Consequently, pathogenic bacteria culture, Gene-Xpert detection and metagenomic next-generation sequencing of bronchoalveolar lavage fluid and lung tissue were all negative. No tumour cells were found. At this point, lung cancer was given priority consideration. A CT-guided percutaneous lung tru-cut biopsy was then performed on the upper lobe of the left lung. Histological examination revealed that the alveolar cavity was filled with fibrin-like exudate and infiltrated by a large number of inflammatory cells, consistent with the pathological features of AFOP (Fig. 2A). Nonetheless, we considered the limitations of the small biopsy specimen because carcinogenic tissue might not have been taken, and after a multidisciplinary discussion, lung cancer was still not excluded. Therefore, a second CT-guided percutaneous lung tru-cut biopsy was performed in the upper and lower lobes of the left lung, which identified eosinophilic fibrin-like exudate in the alveolar lumen, a small amount of loose connective tissue consisting of fibroblasts, a large number of neutrophils and lymphocytes infiltration, and various degrees of alveolar cavity dilatation (Fig. 2B and C), all consistent with AFOP. Since no tumours were found in either lung biopsy, we considered the diagnosis of AFOP. The patient was treated with 40 mg of methylprednisolone once a day for a duration of 1 week. After this period, the dosage was adjusted based on the patient’s clinical condition, with a gradual reduction in steroid dosage. The patient was discharged later after reporting symptom relief.

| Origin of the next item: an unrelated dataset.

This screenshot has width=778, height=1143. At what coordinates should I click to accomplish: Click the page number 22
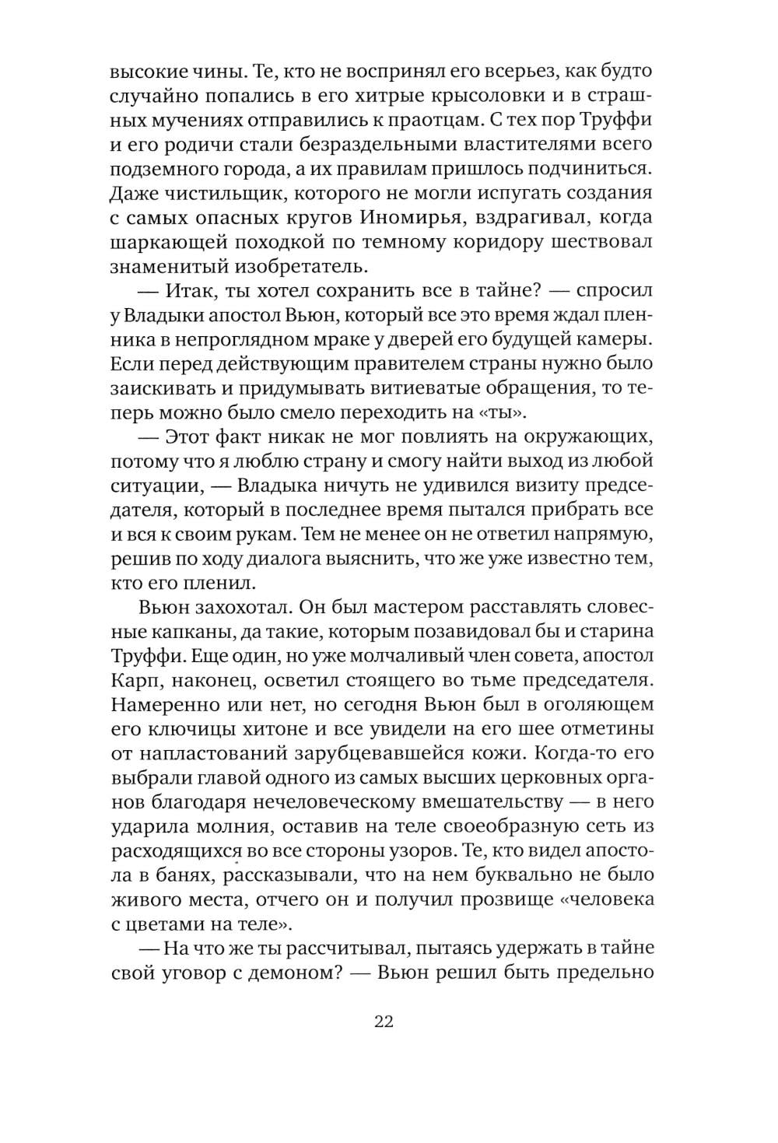click(384, 1022)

Results of lung biopsy. (A) First lung biopsy (upper lobe of the left lung): Numerous lymphocytes, plasma cells, and neutrophils infiltrate the alveolar cavity, with fibrinoid material in the alveolar cavity (HE×200); (B) Second lung biopsy (lower lobe of the left lung): Fibrinoid exudate in the alveolar cavity, with numerous inflammatory cells infiltrating the alveolar septa and varying degrees of alveolar cavity dilation (HE×100); (C) Second lung biopsy (upper lobe of the left lung): The alveolar cavity is filled with fibrous tissue. The lung tissue shows widened alveolar septa with numerous lymphocytes, plasma cells, and neutrophils infiltrating, and Masson bodies are seen (HE×100); (D) Third lung biopsy (lower lobe of the left lung): Widened alveolar septa with inflammatory cell infiltration, fibrinoid exudate in the alveolar cavity, and local fibrous tissue proliferation (HE×200)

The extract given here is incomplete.